Led by the Minister for Equality of Gender, Child Development and Family Welfare, Aurore Perraud, the Protection from Domestic Violence Act will be an amendment for the fourth time since its entry in 1997. The previous amendments were made in 2004, 2007 and 2011. Now, verbal abuse will also be considered as a form of domestic violence and subsequently a crime.
The law predicts for a fine not exceeding more than Rs 50,000 in the first sentence. Condemned a second time, the culprit will have to pay a fine of up to Rs 100,000 and undergo imprisonment not exceeding two years. No fine for a third time or any subsequent conviction: the guilty will be under the influence of imprisonment for a maximum term of five years.
In the process, the penalties have increased compared to non-compliance of the orders issued by the court. For example, the breach of a protection order will be the penalties already provided for by the existing law to double compared to the first and second offense. A prison sentence is also provided in case of recurrence.

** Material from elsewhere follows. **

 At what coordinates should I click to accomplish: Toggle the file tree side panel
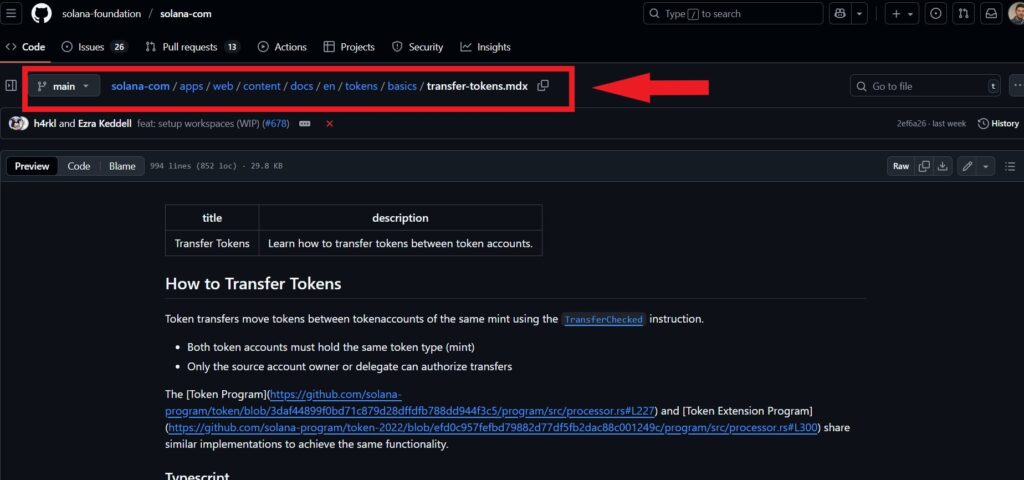point(11,86)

The term “spouse” has also been revised. It no longer refers only to married couples, but also to any individual who lives or not, with a person of the opposite sex and who has a child with him/her. Ditto for the term “aggrieved spouse” who became “victim”. On the other hand, the “enforcement officers” and the police will have more powers to act.
These amendments are well received at Gender Links and Men against Violence, campaigning, among others, against domestic violence. “La violence verbale fait partie du quotidien de nombreuses femmes. C’est bien que la loi soit renforcée mais est-ce que c’est le durcissement juridique qui va changer les choses? Il y a toute une éducation à faire,” says Anushka Virahsawmy, Country Manager of Gender Links. Abundant in the same direction, Bruneau Woomed, Men against Violence, argues that “en rendant les lois plus sévères, on espère décourager la violence domestique mais, en parallèle, il faudrait aussi travailler sur le changement des mentalités.”